**INFORMATION SUPPLIED:**

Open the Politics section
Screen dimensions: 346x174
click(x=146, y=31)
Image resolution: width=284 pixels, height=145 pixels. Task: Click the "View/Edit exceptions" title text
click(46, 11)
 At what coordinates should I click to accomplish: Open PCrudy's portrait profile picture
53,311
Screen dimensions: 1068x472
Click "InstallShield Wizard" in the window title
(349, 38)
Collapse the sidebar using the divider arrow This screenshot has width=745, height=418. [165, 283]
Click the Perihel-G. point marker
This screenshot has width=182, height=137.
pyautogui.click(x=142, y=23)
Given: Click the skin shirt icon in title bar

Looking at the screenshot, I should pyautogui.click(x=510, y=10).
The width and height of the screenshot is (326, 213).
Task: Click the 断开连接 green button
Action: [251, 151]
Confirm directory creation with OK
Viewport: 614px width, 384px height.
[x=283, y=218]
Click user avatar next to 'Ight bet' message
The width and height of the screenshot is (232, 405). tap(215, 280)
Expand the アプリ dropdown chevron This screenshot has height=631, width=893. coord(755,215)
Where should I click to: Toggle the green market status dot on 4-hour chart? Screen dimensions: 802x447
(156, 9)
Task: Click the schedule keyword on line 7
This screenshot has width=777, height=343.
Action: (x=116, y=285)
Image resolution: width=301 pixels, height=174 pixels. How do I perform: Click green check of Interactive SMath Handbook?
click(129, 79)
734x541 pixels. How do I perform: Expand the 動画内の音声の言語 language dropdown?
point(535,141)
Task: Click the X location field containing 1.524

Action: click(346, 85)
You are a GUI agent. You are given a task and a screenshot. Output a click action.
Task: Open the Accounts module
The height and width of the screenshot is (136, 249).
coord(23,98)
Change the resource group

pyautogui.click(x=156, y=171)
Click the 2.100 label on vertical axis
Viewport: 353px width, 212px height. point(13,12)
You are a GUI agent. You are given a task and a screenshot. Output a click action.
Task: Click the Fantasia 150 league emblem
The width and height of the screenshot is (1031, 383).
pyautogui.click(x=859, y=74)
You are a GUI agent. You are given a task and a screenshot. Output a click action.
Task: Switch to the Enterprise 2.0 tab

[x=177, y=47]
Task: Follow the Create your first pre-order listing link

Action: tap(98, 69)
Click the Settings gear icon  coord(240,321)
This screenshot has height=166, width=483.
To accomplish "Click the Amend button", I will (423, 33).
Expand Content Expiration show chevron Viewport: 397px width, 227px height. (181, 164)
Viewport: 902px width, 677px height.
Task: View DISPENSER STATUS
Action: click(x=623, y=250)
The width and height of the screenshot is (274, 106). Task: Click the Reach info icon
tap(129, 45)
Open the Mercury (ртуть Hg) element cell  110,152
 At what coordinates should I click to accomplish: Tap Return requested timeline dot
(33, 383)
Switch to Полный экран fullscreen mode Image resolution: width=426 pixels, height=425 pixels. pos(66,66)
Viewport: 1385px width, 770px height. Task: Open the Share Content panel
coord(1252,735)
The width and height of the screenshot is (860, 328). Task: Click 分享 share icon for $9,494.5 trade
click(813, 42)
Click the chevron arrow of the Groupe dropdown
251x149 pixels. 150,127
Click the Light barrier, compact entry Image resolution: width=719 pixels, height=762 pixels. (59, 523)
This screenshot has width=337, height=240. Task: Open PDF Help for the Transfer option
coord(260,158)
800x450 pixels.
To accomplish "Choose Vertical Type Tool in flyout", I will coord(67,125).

**EXERCISE DESCRIPTION:** Copy out every record exactly.

**RESPONSE TO THE EXERCISE:**
Open the Politics section
Screen dimensions: 346x174
click(x=146, y=31)
Image resolution: width=284 pixels, height=145 pixels. Task: Click the "View/Edit exceptions" title text
click(46, 11)
 At what coordinates should I click to accomplish: Open PCrudy's portrait profile picture
53,311
Screen dimensions: 1068x472
Click "InstallShield Wizard" in the window title
(349, 38)
Collapse the sidebar using the divider arrow This screenshot has width=745, height=418. [165, 283]
Click the Perihel-G. point marker
This screenshot has width=182, height=137.
pyautogui.click(x=142, y=23)
Given: Click the skin shirt icon in title bar

Looking at the screenshot, I should pyautogui.click(x=510, y=10).
The width and height of the screenshot is (326, 213).
Task: Click the 断开连接 green button
Action: [251, 151]
Confirm directory creation with OK
Viewport: 614px width, 384px height.
[x=283, y=218]
Click user avatar next to 'Ight bet' message
The width and height of the screenshot is (232, 405). tap(215, 280)
Expand the アプリ dropdown chevron This screenshot has height=631, width=893. coord(755,215)
Where should I click to: Toggle the green market status dot on 4-hour chart? Screen dimensions: 802x447
(156, 9)
Task: Click the schedule keyword on line 7
This screenshot has width=777, height=343.
Action: (x=116, y=285)
Image resolution: width=301 pixels, height=174 pixels. How do I perform: Click green check of Interactive SMath Handbook?
click(129, 79)
734x541 pixels. How do I perform: Expand the 動画内の音声の言語 language dropdown?
point(535,141)
Task: Click the X location field containing 1.524

Action: click(346, 85)
You are a GUI agent. You are given a task and a screenshot. Output a click action.
Task: Open the Accounts module
The height and width of the screenshot is (136, 249).
coord(23,98)
Change the resource group

pyautogui.click(x=156, y=171)
Click the 2.100 label on vertical axis
Viewport: 353px width, 212px height. point(13,12)
You are a GUI agent. You are given a task and a screenshot. Output a click action.
Task: Click the Fantasia 150 league emblem
The width and height of the screenshot is (1031, 383).
pyautogui.click(x=859, y=74)
You are a GUI agent. You are given a task and a screenshot. Output a click action.
Task: Switch to the Enterprise 2.0 tab

[x=177, y=47]
Task: Follow the Create your first pre-order listing link

Action: tap(98, 69)
Click the Settings gear icon  coord(240,321)
This screenshot has height=166, width=483.
To accomplish "Click the Amend button", I will (423, 33).
Expand Content Expiration show chevron Viewport: 397px width, 227px height. (181, 164)
Viewport: 902px width, 677px height.
Task: View DISPENSER STATUS
Action: click(x=623, y=250)
The width and height of the screenshot is (274, 106). Task: Click the Reach info icon
tap(129, 45)
Open the Mercury (ртуть Hg) element cell  110,152
 At what coordinates should I click to accomplish: Tap Return requested timeline dot
(33, 383)
Switch to Полный экран fullscreen mode Image resolution: width=426 pixels, height=425 pixels. pos(66,66)
Viewport: 1385px width, 770px height. Task: Open the Share Content panel
coord(1252,735)
The width and height of the screenshot is (860, 328). Task: Click 分享 share icon for $9,494.5 trade
click(813, 42)
Click the chevron arrow of the Groupe dropdown
251x149 pixels. 150,127
Click the Light barrier, compact entry Image resolution: width=719 pixels, height=762 pixels. (59, 523)
This screenshot has width=337, height=240. Task: Open PDF Help for the Transfer option
coord(260,158)
800x450 pixels.
To accomplish "Choose Vertical Type Tool in flyout", I will coord(67,125).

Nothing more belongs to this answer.